Csf2ra deletion attenuates acute lung injuries induced by intratracheal inoculation of aerosolized ricin in mice

Abstract

Specific therapeutics are not available for acute lung injury (ALI) induced by ricin toxin (RT). Inhibiting the host immune response in the course of pulmonary ricinosis is hypothesized to be of benefit and can be achieved by impairing granulocyte-macrophage colony-stimulating factor (GM-CSF) signaling, thereby reducing the pro-inflammatory response to exogenous foreign body invasion. However, it is unknown whether mice with impaired GM-CSF signaling can survive after RT inhalation. To test this, colony stimulating factor 2 receptor alpha (Csf2ra) knockout (KO) mice that lack GM-CSF signaling and wild-type (WT) mice models of intratracheal exposure to a lethal dose (2× LD₅₀) of RT were established. Survival was greater in Csf2ra KO mice 21 days after RT inhalation compared with WT mice. Highly co-expressed genes that probably attenuated the pro-inflammatory response in the lung of Csf2ra KO mice were identified. Bioinformatics analysis revealed that transcriptome changes involved mostly inflammation-related genes after RT exposure in both Csf2ra KO mice and WT mice. However, the activity levels of pro-inflammatory pathways, such as the TNF signaling pathway and NF-κB signaling pathway, in Csf2ra KO mice were significantly decreased and the degree of neutrophil chemotaxis and recruitment inhibited after RT-exposure relative to WT mice. RT-qPCR and flow cytometry validated results of RNA-Seq analysis. This work provides potential avenues for host-directed therapeutic applications that can mitigate the severity of ALI-induced by RT.

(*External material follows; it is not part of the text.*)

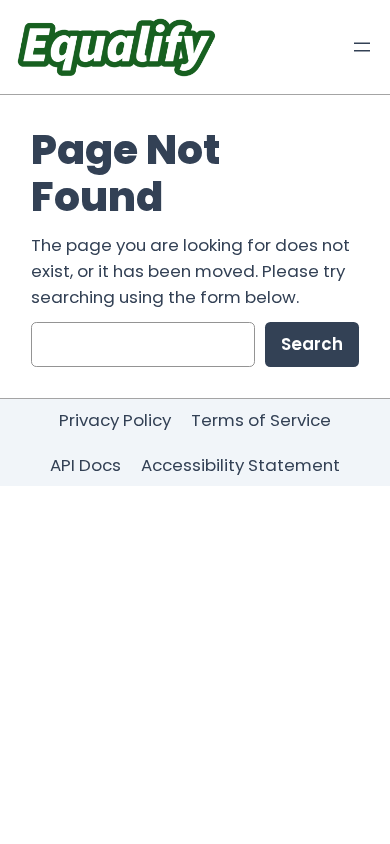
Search (312, 344)
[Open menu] (362, 47)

Keywords: ALI; Csf2ra; GM-CSF receptor; RNA-Seq; RT; inflammation response.

Figure 1

Csf2ra KO mice acquire protection from RT-induced mortality and morbidity. (A) Survival curves for Csf2ra KO mice (n = 10) and WT mice (n = 10); survival rate of the two groups is significantly different (P = 0.0038). (B) H&E stained lung tissue from each treatment group at three time points. Scale bar, 250 μm. (C) Pathological score for each group. *P <0.05.

Figure 2

WGCNA identified gene co-expression networks in Csf2ra KO mice and WT mice. (A) Topological overlap matrix plot showing pairwise gene correlations within each module. Genes within different modules are labeled with different colors according to WGCNA’s conventions. (B) The top 15 KEGG entries for genes found in the “black” module. The x-axis represents gene count and the y-axis is KEGG terms. (C) The top 20 entries in GO analysis for biological processes in the “red” module.

Figure 3

DEGs analysis of RNA-Seq in lung tissue of Csf2a KO mice and WT mice after RT-exposure compared to control. (A) Bar chart showing the number of DEGs under different experimental conditions. (B) The top 25 entries in the KEGG pathway with significant accumulation of up- and downregulated genes in each group under different experimental conditions.

Figure 4

DEGs analysis of RNA-Seq in lung tissue of Csf2ra KO mice compared to WT mice at 4, 12 and 72 h post RT-inhalation. (A) The top 17 entries in the KEGG pathway of upregulated genes in Csf2ra KO mice or WT mice under different experimental conditions. (B) The TNF signaling pathway was significantly downregulated in Csf2ra KO mice relative to WT mice at 4 h post-RT inhalation. (C) The NF-κB pathway was significantly downregulated in Csf2ra KO mice relative to WT mice at 4 h post-inhalation. (D) RT-qPCR verification of genes identified in transcriptome analysis. Two-way ANOVAs followed by Sidak’s multiple comparison tests were used; *P <0.05. (E) Western blot analysis for p-p65, p65, p-IκB, IκB and TNF protein expression levels.

Figure 5

Temporal transcriptome analysis of lung tissues in Csf2ra KO mice and WT mice. (A) The nine clusters identified by the maSigPro algorithm for the selected genes. (B) Analysis of GO biological processes in Cluster 5. (C) Analysis of GO biological processes in Cluster 8. (D) Heat maps showing expression levels of genes in Cluster 8 in each group. (E) RT-qPCR verification of genes with consistently low expression in Csf2ra KO mice. Welch’s t test; **P <0.01, ***P <0.0001.

Figure 6

The degree of neutrophil chemotaxis and recruitment in Csf2ra ^-/- mice was decreased relative to WT mice. (A) Immune cell abundance analyzed by ImmuCellAI at different timepoints for Csf2ra KO mice and WT mice. (B) Bar graph showing the percentage of neutrophils measured by flow cytometry. Two-way ANOVAs followed by Sidak’s multiple comparison tests; *P <0.05.